Target tasks and impact

On nine different datasets covering a range of document-understanding tasks, DocFormerv2 outperforms previous comparably sized models and even does better than much larger models — including one that is 106 times as big as DocFormerv2. Since text from documents is extracted using OCR models, which do make prediction errors, we also show that DocFormerv2 is more resilient to OCR errors than its predecessors.

One of the tasks we trained DocFormerv2 on is table VQA, a challenging task in which the model must answer questions about tables (with either images, text, or both as input). DocFormerv2 achieved 4.3% absolute performance improvement over the next best model.

A spreadsheet table labeled "FM radio stations" whose column labels include "frequency", "call sign", "name", and "format". The entries in the "call sign" column are "KUSK", "KKYA", "KDAM", "WNAX-FM", and "KVHT". "WNAX-FM" is surrounded by a red box.
For the question "Which of these stations does not have a 'k’ in its call sign?", DocFormerv2 correctly answers "WNAX-FM" (fourth row, second column). This requires reasoning over spatial, visual, and language features.
A spreadsheet table with three columns, labeled "District", "Location", and "Communities served". Four of the eight cells in the "Communities served" column — those whose entries begin "Roman Catholic Diocese of Cleveland" — are surrounded by red boxes.
For the question "How many of the schools serve the Roman Catholic diocese of Cleveland?", DocFormerv2 correctly answers "four". This requires arithmetic counting — a challenging task for machine learning models — and reasoning over multiple rows.
A police boat with the word "Police" written on its hull and, below the picture, the text query "What color is the word 'police' written in?"
In this example, an image and text (from an OCR model) are fed to DocFormerv2 along with the question “What color is the word ‘police’ written in?”. Due to its multimodal nature, DocFormerv2 can “see” the image and correctly answer “white”.

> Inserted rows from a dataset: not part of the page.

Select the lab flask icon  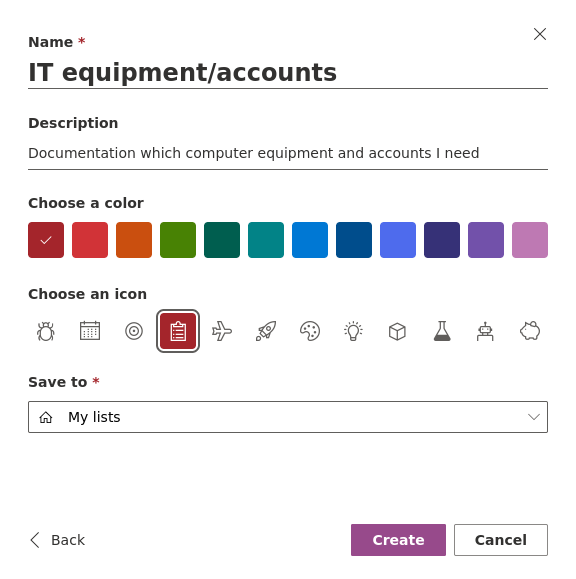tap(442, 331)
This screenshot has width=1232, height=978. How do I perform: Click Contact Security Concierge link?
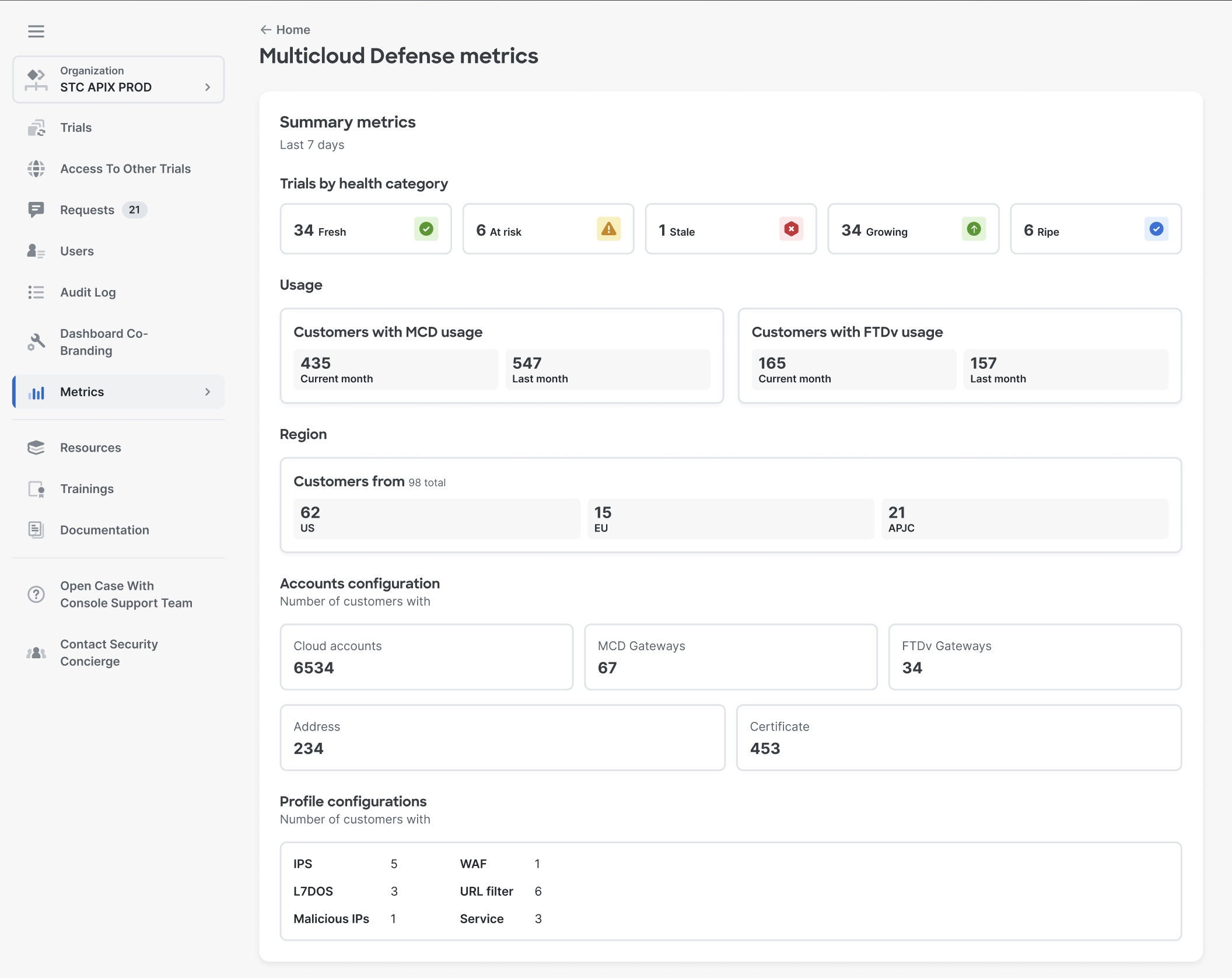[108, 652]

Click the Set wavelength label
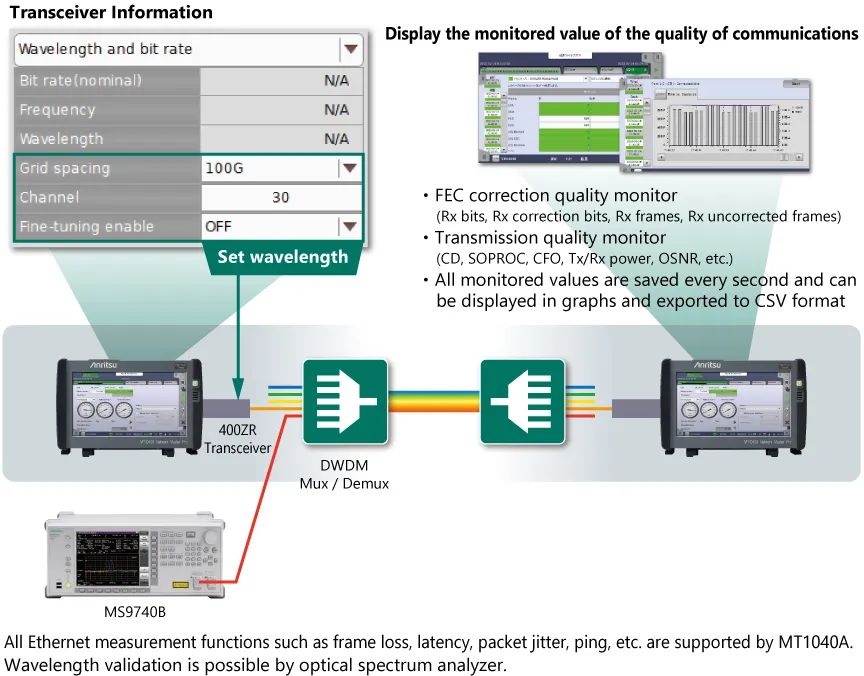point(283,257)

But DocFormerv2 also displayed more-qualitative advantages over its predecessors. Because it’s trained to make sense of local features, DocFormerv2 can answer correctly when asked questions like “Which of these stations do not have a ‘k’ in their call sign?” or “How many of the schools serve the Roman Catholic diocese of Cleveland?” (The second question requires counting — a hard skill to learn.)

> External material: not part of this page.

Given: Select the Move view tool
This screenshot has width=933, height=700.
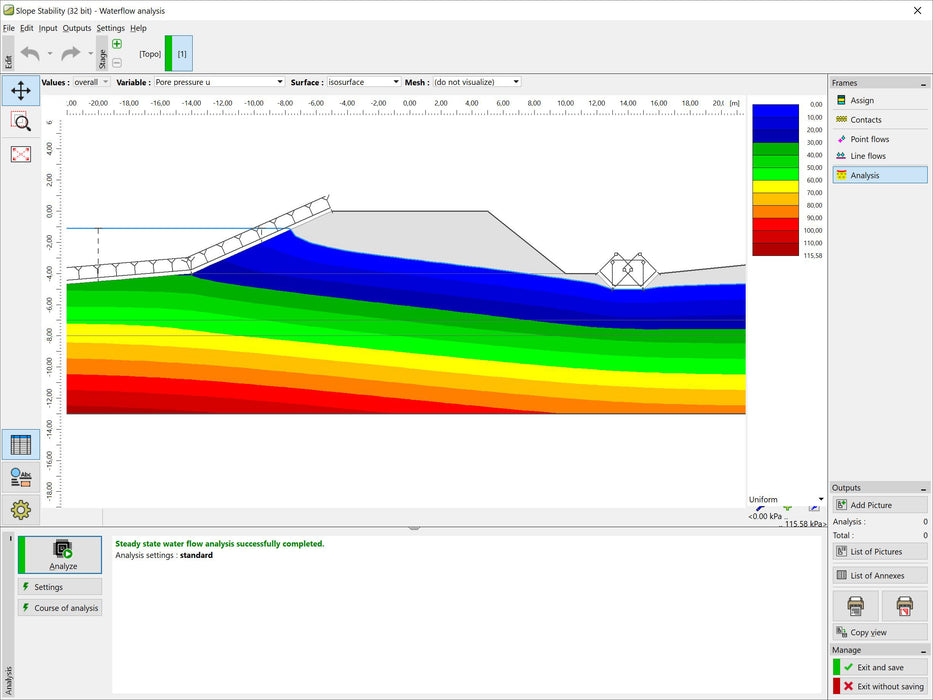Looking at the screenshot, I should click(21, 90).
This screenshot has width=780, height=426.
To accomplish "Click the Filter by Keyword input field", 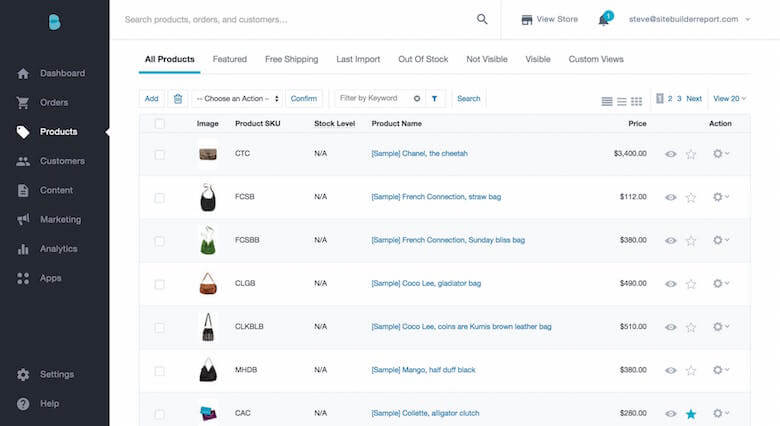I will [x=372, y=99].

In order to show the versatility and generalizability of DocFormerv2, we also tested it on scene-text VQA, a task that’s related to but distinct from document understanding. Again, it significantly outperformed comparably sized predecessors.

While DocFormerv2 has made significant strides in interpreting complex documents, several challenges and exciting opportunities lie ahead, like teaching the model to deal with diverse document layouts and enhancing multimodal integration.